[Task brief] Write out the records that follow with every word intact.

[Data under study]
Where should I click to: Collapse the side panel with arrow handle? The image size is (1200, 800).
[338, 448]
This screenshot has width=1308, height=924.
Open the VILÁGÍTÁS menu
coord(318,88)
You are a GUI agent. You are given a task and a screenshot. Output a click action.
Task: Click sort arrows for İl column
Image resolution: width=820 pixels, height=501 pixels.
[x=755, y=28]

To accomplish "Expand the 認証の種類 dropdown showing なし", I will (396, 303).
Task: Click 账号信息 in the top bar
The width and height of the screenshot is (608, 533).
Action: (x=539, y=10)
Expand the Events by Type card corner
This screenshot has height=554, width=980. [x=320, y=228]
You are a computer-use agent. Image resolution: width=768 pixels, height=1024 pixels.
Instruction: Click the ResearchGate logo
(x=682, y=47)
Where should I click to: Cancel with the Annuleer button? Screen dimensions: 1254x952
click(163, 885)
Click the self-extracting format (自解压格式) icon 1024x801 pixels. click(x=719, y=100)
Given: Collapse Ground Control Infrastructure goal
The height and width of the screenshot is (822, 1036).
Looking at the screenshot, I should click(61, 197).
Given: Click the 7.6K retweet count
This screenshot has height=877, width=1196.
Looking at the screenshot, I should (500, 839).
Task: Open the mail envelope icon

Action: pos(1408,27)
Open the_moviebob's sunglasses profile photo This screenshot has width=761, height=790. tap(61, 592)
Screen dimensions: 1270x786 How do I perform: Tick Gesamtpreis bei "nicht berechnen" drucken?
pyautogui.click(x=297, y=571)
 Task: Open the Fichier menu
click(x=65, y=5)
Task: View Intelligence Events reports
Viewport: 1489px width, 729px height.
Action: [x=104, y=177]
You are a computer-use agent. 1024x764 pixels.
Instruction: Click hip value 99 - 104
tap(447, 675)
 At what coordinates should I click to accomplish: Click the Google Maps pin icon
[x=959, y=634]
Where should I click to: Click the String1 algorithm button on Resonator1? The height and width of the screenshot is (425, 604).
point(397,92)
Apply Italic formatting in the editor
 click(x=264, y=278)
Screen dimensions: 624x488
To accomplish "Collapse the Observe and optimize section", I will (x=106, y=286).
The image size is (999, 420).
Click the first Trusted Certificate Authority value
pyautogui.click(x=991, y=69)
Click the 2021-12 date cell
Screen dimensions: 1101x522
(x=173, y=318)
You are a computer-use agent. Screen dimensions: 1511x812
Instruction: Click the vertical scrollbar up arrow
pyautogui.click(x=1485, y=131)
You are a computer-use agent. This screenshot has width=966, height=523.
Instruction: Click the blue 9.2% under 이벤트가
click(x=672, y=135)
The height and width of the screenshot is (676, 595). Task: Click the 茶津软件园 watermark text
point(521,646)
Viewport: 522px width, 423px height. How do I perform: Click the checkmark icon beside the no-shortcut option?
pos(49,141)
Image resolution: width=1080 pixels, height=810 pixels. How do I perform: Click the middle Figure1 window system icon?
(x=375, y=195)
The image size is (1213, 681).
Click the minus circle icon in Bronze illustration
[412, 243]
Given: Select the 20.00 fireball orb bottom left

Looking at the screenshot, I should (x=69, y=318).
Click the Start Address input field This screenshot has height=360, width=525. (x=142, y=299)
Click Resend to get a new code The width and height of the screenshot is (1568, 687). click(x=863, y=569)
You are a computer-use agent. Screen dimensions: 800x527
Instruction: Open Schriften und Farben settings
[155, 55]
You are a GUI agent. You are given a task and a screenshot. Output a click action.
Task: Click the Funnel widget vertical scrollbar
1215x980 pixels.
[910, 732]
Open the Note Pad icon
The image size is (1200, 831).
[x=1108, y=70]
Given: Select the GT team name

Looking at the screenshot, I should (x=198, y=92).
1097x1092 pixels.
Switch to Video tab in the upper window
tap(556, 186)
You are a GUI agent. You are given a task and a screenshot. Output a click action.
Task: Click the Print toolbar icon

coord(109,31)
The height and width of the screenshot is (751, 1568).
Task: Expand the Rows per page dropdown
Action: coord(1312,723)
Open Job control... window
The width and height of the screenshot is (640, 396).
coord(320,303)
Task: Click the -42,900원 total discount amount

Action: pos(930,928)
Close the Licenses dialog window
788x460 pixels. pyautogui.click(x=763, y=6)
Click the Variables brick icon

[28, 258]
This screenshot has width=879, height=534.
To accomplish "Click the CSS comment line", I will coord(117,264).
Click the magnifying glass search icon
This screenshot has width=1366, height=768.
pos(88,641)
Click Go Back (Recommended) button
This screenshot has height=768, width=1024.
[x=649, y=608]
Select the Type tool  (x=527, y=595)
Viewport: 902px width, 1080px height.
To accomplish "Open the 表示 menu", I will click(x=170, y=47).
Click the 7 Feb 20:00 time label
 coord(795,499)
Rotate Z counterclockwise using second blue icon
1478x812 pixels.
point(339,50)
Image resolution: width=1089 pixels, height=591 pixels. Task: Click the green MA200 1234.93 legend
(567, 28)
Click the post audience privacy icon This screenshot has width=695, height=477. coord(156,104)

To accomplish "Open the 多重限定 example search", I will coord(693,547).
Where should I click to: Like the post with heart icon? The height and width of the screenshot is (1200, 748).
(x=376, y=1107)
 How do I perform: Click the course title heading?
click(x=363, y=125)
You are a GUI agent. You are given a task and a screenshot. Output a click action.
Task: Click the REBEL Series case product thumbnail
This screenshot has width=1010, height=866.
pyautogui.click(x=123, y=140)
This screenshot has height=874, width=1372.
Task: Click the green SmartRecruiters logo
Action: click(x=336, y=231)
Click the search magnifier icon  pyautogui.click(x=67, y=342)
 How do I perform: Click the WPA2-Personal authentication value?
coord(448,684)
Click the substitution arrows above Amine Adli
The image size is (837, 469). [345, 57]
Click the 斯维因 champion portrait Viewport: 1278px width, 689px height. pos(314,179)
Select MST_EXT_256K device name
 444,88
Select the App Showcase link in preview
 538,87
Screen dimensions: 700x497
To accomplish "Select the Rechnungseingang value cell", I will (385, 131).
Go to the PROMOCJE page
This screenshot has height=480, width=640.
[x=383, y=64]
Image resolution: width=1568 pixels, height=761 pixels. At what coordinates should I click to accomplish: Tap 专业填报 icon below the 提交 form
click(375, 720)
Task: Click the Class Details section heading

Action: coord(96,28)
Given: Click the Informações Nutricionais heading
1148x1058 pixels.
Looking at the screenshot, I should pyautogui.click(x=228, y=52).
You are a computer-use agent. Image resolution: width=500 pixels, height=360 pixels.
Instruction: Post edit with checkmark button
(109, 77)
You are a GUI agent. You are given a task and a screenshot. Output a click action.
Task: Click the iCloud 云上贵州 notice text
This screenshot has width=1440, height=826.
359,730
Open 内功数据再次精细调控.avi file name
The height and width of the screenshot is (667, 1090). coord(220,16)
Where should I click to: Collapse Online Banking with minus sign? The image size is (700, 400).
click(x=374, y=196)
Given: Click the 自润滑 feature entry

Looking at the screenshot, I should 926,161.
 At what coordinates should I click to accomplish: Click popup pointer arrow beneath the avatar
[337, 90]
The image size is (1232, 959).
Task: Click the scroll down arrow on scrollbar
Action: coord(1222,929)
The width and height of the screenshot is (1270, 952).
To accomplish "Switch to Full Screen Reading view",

[Final answer]
Where should I click to: Collapse the side panel with arrow handle? The image size is (1200, 800).
[338, 448]
This screenshot has width=1308, height=924.
Open the VILÁGÍTÁS menu
coord(318,88)
You are a GUI agent. You are given a task and a screenshot. Output a click action.
Task: Click sort arrows for İl column
Image resolution: width=820 pixels, height=501 pixels.
[x=755, y=28]

To accomplish "Expand the 認証の種類 dropdown showing なし", I will (396, 303).
Task: Click 账号信息 in the top bar
The width and height of the screenshot is (608, 533).
Action: (x=539, y=10)
Expand the Events by Type card corner
This screenshot has height=554, width=980. [x=320, y=228]
You are a computer-use agent. Image resolution: width=768 pixels, height=1024 pixels.
Instruction: Click the ResearchGate logo
(x=682, y=47)
Where should I click to: Cancel with the Annuleer button? Screen dimensions: 1254x952
click(163, 885)
Click the self-extracting format (自解压格式) icon 1024x801 pixels. click(x=719, y=100)
Given: Collapse Ground Control Infrastructure goal
The height and width of the screenshot is (822, 1036).
Looking at the screenshot, I should click(61, 197).
Given: Click the 7.6K retweet count
This screenshot has height=877, width=1196.
Looking at the screenshot, I should (500, 839).
Task: Open the mail envelope icon

Action: pos(1408,27)
Open the_moviebob's sunglasses profile photo This screenshot has width=761, height=790. tap(61, 592)
Screen dimensions: 1270x786 How do I perform: Tick Gesamtpreis bei "nicht berechnen" drucken?
pyautogui.click(x=297, y=571)
 Task: Open the Fichier menu
click(x=65, y=5)
Task: View Intelligence Events reports
Viewport: 1489px width, 729px height.
Action: [x=104, y=177]
You are a computer-use agent. 1024x764 pixels.
Instruction: Click hip value 99 - 104
tap(447, 675)
 At what coordinates should I click to accomplish: Click the Google Maps pin icon
[x=959, y=634]
Where should I click to: Click the String1 algorithm button on Resonator1? The height and width of the screenshot is (425, 604).
point(397,92)
Apply Italic formatting in the editor
 click(x=264, y=278)
Screen dimensions: 624x488
To accomplish "Collapse the Observe and optimize section", I will (x=106, y=286).
The image size is (999, 420).
Click the first Trusted Certificate Authority value
pyautogui.click(x=991, y=69)
Click the 2021-12 date cell
Screen dimensions: 1101x522
(x=173, y=318)
You are a computer-use agent. Screen dimensions: 1511x812
Instruction: Click the vertical scrollbar up arrow
pyautogui.click(x=1485, y=131)
You are a computer-use agent. This screenshot has width=966, height=523.
Instruction: Click the blue 9.2% under 이벤트가
click(x=672, y=135)
The height and width of the screenshot is (676, 595). Task: Click the 茶津软件园 watermark text
point(521,646)
Viewport: 522px width, 423px height. How do I perform: Click the checkmark icon beside the no-shortcut option?
pos(49,141)
Image resolution: width=1080 pixels, height=810 pixels. How do I perform: Click the middle Figure1 window system icon?
(x=375, y=195)
The image size is (1213, 681).
Click the minus circle icon in Bronze illustration
[412, 243]
Given: Select the 20.00 fireball orb bottom left

Looking at the screenshot, I should (x=69, y=318).
Click the Start Address input field This screenshot has height=360, width=525. (x=142, y=299)
Click Resend to get a new code The width and height of the screenshot is (1568, 687). click(x=863, y=569)
You are a computer-use agent. Screen dimensions: 800x527
Instruction: Open Schriften und Farben settings
[155, 55]
You are a GUI agent. You are given a task and a screenshot. Output a click action.
Task: Click the Funnel widget vertical scrollbar
1215x980 pixels.
[910, 732]
Open the Note Pad icon
The image size is (1200, 831).
[x=1108, y=70]
Given: Select the GT team name

Looking at the screenshot, I should (x=198, y=92).
1097x1092 pixels.
Switch to Video tab in the upper window
tap(556, 186)
You are a GUI agent. You are given a task and a screenshot. Output a click action.
Task: Click the Print toolbar icon

coord(109,31)
The height and width of the screenshot is (751, 1568).
Task: Expand the Rows per page dropdown
Action: coord(1312,723)
Open Job control... window
The width and height of the screenshot is (640, 396).
coord(320,303)
Task: Click the -42,900원 total discount amount

Action: pos(930,928)
Close the Licenses dialog window
788x460 pixels. pyautogui.click(x=763, y=6)
Click the Variables brick icon

[28, 258]
This screenshot has width=879, height=534.
To accomplish "Click the CSS comment line", I will coord(117,264).
Click the magnifying glass search icon
This screenshot has width=1366, height=768.
pos(88,641)
Click Go Back (Recommended) button
This screenshot has height=768, width=1024.
[x=649, y=608]
Select the Type tool  (x=527, y=595)
Viewport: 902px width, 1080px height.
To accomplish "Open the 表示 menu", I will click(x=170, y=47).
Click the 7 Feb 20:00 time label
 coord(795,499)
Rotate Z counterclockwise using second blue icon
1478x812 pixels.
point(339,50)
Image resolution: width=1089 pixels, height=591 pixels. Task: Click the green MA200 1234.93 legend
(567, 28)
Click the post audience privacy icon This screenshot has width=695, height=477. coord(156,104)

To accomplish "Open the 多重限定 example search", I will coord(693,547).
Where should I click to: Like the post with heart icon? The height and width of the screenshot is (1200, 748).
(x=376, y=1107)
 How do I perform: Click the course title heading?
click(x=363, y=125)
You are a GUI agent. You are given a task and a screenshot. Output a click action.
Task: Click the REBEL Series case product thumbnail
This screenshot has width=1010, height=866.
pyautogui.click(x=123, y=140)
This screenshot has height=874, width=1372.
Task: Click the green SmartRecruiters logo
Action: click(x=336, y=231)
Click the search magnifier icon  pyautogui.click(x=67, y=342)
 How do I perform: Click the WPA2-Personal authentication value?
coord(448,684)
Click the substitution arrows above Amine Adli
The image size is (837, 469). [345, 57]
Click the 斯维因 champion portrait Viewport: 1278px width, 689px height. pos(314,179)
Select MST_EXT_256K device name
 444,88
Select the App Showcase link in preview
 538,87
Screen dimensions: 700x497
To accomplish "Select the Rechnungseingang value cell", I will (385, 131).
Go to the PROMOCJE page
This screenshot has height=480, width=640.
[x=383, y=64]
Image resolution: width=1568 pixels, height=761 pixels. At what coordinates should I click to accomplish: Tap 专业填报 icon below the 提交 form
click(375, 720)
Task: Click the Class Details section heading

Action: coord(96,28)
Given: Click the Informações Nutricionais heading
1148x1058 pixels.
Looking at the screenshot, I should pyautogui.click(x=228, y=52).
You are a computer-use agent. Image resolution: width=500 pixels, height=360 pixels.
Instruction: Post edit with checkmark button
(109, 77)
You are a GUI agent. You are given a task and a screenshot. Output a click action.
Task: Click the iCloud 云上贵州 notice text
This screenshot has width=1440, height=826.
359,730
Open 内功数据再次精细调控.avi file name
The height and width of the screenshot is (667, 1090). coord(220,16)
Where should I click to: Collapse Online Banking with minus sign? The image size is (700, 400).
click(x=374, y=196)
Given: Click the 自润滑 feature entry

Looking at the screenshot, I should 926,161.
 At what coordinates should I click to accomplish: Click popup pointer arrow beneath the avatar
[337, 90]
The image size is (1232, 959).
Task: Click the scroll down arrow on scrollbar
Action: coord(1222,929)
The width and height of the screenshot is (1270, 952).
To accomplish "Switch to Full Screen Reading view",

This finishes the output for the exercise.